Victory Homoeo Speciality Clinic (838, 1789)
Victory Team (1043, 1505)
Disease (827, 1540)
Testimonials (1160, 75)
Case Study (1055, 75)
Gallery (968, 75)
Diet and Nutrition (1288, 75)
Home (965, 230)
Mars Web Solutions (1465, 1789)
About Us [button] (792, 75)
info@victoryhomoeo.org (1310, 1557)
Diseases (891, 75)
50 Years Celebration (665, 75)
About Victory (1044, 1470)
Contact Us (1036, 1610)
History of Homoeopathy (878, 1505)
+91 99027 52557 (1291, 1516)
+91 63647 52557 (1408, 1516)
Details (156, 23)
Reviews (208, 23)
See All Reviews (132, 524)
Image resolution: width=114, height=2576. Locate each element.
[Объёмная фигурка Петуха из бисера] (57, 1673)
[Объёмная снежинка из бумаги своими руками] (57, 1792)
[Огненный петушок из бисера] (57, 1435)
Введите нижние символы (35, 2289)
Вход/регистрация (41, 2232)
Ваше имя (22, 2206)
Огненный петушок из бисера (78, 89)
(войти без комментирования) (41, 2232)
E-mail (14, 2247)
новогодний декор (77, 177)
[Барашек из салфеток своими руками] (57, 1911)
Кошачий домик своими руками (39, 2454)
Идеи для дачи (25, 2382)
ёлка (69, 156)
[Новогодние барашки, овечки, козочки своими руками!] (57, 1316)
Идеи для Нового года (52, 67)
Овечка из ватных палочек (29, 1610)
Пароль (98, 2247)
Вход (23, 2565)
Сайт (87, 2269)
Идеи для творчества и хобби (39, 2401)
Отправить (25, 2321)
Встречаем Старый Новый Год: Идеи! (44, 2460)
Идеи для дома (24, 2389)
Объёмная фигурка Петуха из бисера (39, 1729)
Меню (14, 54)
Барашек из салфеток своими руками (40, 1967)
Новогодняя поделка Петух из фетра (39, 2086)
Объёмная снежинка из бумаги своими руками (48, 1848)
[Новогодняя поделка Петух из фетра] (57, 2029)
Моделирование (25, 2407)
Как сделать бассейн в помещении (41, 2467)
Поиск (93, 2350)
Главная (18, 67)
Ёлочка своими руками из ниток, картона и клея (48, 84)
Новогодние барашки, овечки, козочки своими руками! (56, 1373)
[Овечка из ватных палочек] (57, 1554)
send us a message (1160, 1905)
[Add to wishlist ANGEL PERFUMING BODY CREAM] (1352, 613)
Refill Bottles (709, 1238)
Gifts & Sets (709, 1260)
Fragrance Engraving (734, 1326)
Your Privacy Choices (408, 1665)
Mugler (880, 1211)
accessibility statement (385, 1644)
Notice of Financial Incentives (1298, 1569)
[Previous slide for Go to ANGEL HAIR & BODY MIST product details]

* **Assigned task**:
A word-for-word copy of the lines from the one with "Овечка из ватных палочек (29, 1610)" through the end of the listing is what should be returned.

* **Answer section**:
Овечка из ватных палочек (29, 1610)
Пароль (98, 2247)
Вход (23, 2565)
Сайт (87, 2269)
Идеи для творчества и хобби (39, 2401)
Отправить (25, 2321)
Встречаем Старый Новый Год: Идеи! (44, 2460)
Идеи для дома (24, 2389)
Объёмная фигурка Петуха из бисера (39, 1729)
Меню (14, 54)
Барашек из салфеток своими руками (40, 1967)
Новогодняя поделка Петух из фетра (39, 2086)
Объёмная снежинка из бумаги своими руками (48, 1848)
[Новогодняя поделка Петух из фетра] (57, 2029)
Моделирование (25, 2407)
Как сделать бассейн в помещении (41, 2467)
Поиск (93, 2350)
Главная (18, 67)
Ёлочка своими руками из ниток, картона и клея (48, 84)
Новогодние барашки, овечки, козочки своими руками! (56, 1373)
[Овечка из ватных палочек] (57, 1554)
send us a message (1160, 1905)
[Add to wishlist ANGEL PERFUMING BODY CREAM] (1352, 613)
Refill Bottles (709, 1238)
Gifts & Sets (709, 1260)
Fragrance Engraving (734, 1326)
Your Privacy Choices (408, 1665)
Mugler (880, 1211)
accessibility statement (385, 1644)
Notice of Financial Incentives (1298, 1569)
[Previous slide for Go to ANGEL HAIR & BODY MIST product details]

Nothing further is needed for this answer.